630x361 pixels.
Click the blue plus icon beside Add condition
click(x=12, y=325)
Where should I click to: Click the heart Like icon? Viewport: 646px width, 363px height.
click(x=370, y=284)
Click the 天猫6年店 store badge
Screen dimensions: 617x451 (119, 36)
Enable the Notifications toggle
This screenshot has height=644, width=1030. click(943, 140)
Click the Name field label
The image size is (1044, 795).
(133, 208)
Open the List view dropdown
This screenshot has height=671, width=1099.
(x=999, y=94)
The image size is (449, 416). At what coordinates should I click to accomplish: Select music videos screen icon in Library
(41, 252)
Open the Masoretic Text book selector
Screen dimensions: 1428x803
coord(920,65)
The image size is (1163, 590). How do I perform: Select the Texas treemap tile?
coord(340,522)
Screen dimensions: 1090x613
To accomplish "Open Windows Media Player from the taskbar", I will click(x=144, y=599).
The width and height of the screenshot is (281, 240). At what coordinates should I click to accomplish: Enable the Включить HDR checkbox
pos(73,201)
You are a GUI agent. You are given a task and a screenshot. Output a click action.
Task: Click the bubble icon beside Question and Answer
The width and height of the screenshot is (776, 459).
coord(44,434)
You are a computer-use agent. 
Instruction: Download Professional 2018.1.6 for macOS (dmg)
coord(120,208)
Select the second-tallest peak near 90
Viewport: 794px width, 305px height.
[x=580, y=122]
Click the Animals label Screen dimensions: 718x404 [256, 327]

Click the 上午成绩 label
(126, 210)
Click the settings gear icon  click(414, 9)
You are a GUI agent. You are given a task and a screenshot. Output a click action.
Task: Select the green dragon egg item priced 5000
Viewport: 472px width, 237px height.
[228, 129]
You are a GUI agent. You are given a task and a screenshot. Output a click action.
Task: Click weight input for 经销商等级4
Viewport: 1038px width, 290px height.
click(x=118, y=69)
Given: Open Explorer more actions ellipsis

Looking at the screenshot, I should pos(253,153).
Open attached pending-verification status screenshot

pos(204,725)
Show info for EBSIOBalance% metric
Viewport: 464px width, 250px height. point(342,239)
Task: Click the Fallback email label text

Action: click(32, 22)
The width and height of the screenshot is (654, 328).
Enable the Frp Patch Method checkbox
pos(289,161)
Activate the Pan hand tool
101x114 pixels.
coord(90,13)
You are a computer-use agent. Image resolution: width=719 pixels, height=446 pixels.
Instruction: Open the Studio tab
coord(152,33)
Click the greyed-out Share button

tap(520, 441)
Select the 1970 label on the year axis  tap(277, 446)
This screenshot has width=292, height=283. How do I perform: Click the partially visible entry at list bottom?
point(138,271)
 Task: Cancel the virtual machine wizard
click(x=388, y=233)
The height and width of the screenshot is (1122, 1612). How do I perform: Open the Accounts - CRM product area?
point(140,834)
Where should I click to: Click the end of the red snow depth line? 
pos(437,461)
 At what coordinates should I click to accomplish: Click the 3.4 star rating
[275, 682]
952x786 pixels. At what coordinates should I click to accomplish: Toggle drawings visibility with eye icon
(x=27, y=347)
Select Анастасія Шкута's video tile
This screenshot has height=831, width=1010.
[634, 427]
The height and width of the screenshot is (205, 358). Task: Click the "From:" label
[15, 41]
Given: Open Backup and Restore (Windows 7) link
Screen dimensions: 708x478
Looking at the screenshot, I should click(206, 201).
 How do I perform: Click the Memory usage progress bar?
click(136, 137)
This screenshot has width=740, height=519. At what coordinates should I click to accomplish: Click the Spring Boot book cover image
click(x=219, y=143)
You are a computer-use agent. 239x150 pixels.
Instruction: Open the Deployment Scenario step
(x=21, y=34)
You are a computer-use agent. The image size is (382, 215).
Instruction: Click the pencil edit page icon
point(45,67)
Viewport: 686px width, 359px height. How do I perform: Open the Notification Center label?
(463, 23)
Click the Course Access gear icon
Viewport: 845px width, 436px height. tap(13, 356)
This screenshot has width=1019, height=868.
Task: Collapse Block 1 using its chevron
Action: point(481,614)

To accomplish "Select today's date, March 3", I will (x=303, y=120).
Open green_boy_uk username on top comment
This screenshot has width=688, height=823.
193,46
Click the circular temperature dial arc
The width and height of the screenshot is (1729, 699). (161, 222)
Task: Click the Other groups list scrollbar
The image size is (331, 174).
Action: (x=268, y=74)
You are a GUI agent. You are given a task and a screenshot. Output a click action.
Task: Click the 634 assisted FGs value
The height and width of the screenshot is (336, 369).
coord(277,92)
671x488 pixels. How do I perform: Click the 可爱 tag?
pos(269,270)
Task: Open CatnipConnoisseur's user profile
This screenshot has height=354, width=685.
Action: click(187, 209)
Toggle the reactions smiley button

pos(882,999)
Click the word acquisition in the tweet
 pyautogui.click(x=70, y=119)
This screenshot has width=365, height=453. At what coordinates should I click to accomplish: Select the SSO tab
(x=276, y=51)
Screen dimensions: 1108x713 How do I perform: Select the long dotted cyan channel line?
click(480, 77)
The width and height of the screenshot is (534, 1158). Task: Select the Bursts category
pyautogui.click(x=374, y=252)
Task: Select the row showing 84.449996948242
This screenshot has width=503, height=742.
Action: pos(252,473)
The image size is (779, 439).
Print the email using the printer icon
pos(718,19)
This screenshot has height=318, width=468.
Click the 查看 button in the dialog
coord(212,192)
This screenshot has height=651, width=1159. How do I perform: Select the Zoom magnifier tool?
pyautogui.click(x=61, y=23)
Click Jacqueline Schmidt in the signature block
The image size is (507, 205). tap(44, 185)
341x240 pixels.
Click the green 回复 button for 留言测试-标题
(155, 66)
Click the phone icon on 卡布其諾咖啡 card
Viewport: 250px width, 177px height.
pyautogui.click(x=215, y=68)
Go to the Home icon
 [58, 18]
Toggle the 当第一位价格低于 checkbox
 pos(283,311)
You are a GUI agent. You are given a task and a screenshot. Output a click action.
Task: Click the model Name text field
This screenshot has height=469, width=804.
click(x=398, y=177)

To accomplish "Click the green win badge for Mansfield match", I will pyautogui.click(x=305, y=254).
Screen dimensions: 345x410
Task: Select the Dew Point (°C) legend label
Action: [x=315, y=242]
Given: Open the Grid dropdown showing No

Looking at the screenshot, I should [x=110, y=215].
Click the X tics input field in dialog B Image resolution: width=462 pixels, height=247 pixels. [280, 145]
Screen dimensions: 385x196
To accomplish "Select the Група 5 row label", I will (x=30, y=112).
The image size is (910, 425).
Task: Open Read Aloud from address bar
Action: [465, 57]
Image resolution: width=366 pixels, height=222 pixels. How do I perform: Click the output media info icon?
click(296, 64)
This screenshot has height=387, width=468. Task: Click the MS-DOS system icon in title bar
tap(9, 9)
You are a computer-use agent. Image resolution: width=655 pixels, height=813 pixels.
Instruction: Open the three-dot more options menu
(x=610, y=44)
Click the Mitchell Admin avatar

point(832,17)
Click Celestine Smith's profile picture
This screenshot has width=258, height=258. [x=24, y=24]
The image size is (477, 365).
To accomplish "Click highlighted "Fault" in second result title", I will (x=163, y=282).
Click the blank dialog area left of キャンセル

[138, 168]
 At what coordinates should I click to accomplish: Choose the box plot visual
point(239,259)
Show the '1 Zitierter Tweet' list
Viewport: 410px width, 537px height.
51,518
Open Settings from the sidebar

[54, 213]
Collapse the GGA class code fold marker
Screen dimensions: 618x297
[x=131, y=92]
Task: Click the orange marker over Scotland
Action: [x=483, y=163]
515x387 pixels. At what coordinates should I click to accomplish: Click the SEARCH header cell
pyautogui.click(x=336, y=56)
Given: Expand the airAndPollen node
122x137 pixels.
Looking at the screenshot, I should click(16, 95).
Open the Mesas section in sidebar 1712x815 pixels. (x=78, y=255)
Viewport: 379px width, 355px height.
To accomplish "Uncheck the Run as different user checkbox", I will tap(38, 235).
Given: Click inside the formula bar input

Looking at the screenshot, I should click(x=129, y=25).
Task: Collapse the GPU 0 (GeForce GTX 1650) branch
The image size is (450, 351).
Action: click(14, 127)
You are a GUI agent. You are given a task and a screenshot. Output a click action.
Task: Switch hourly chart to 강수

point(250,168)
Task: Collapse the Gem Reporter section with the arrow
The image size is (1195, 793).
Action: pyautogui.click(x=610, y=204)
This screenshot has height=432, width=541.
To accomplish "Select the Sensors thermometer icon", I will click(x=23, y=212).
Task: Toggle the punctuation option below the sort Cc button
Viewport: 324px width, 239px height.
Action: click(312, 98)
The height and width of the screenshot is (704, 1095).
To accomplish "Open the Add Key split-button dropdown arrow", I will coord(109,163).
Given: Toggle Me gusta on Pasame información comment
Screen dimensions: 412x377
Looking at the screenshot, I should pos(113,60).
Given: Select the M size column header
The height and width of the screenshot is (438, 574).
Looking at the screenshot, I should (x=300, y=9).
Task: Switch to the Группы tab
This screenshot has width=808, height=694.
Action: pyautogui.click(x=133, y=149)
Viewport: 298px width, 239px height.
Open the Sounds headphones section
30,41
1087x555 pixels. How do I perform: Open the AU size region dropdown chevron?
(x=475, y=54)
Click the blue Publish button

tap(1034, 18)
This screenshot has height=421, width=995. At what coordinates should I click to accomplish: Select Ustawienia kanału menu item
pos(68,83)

══════════════════════════════

Task description: Your answer should be the lines above from the one containing "This screenshot has width=688, height=823." through the one containing "Task: Click the 634 assisted FGs value", copied exactly and with both ends kept.

Solved problem:
This screenshot has width=688, height=823.
193,46
Click the circular temperature dial arc
The width and height of the screenshot is (1729, 699). (161, 222)
Task: Click the Other groups list scrollbar
The image size is (331, 174).
Action: (x=268, y=74)
You are a GUI agent. You are given a task and a screenshot. Output a click action.
Task: Click the 634 assisted FGs value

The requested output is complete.